Find how many lines in this data contain the string "Toggle". Respond with only that number.

> **Stored data entries**:
========================================================================

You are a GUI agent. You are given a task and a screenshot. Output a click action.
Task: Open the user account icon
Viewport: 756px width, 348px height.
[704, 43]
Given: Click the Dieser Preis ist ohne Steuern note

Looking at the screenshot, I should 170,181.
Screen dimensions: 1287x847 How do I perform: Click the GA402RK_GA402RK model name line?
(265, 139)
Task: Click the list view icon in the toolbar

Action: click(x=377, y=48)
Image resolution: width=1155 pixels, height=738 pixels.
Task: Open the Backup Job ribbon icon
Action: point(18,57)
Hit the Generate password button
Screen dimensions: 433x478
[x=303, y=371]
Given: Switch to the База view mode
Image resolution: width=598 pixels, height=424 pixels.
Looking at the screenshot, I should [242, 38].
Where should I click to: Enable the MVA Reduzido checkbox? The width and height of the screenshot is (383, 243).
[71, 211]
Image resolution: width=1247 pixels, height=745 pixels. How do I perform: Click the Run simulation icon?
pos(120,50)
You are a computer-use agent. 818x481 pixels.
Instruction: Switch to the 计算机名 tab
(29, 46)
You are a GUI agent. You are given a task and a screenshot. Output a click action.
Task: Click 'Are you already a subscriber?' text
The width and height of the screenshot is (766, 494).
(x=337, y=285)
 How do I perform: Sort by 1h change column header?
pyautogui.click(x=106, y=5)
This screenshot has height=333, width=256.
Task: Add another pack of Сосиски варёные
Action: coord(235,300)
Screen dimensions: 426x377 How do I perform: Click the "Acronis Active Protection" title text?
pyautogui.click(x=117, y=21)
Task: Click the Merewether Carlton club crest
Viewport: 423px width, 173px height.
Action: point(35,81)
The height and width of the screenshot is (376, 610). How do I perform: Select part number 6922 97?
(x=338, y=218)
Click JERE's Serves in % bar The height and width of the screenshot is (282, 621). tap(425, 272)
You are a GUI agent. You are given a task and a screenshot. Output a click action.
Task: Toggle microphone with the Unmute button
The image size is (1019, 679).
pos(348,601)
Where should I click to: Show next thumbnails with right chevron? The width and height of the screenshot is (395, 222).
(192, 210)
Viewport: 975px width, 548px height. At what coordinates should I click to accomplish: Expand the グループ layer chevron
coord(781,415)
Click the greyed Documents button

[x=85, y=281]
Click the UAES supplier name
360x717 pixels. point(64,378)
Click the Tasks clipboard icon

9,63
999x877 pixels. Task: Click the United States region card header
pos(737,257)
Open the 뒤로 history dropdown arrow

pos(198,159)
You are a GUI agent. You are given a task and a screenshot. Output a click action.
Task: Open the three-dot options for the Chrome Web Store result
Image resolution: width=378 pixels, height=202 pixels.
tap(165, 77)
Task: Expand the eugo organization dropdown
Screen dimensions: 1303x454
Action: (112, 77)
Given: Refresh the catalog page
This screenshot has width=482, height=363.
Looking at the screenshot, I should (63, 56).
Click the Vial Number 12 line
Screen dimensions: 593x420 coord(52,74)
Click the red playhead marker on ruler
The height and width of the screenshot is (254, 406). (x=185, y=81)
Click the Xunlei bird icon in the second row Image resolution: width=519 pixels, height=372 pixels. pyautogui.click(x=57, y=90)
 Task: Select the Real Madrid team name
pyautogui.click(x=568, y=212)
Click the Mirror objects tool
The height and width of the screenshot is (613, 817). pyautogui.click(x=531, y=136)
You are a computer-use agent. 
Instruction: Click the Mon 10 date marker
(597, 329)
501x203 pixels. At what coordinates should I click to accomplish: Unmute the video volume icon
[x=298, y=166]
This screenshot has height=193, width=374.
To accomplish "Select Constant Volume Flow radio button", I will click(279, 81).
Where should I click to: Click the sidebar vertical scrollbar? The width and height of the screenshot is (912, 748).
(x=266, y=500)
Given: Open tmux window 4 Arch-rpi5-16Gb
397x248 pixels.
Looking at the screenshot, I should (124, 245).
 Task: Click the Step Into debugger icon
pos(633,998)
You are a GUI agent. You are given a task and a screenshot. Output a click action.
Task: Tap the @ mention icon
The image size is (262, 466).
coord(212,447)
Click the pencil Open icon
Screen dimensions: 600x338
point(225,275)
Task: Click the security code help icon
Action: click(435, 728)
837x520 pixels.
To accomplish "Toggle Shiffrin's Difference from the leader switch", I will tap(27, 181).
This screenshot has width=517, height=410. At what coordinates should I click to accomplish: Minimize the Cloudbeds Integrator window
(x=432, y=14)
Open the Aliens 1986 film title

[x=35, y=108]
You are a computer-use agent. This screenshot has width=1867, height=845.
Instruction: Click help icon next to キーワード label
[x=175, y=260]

========================================================================

> **Worked solution**: 2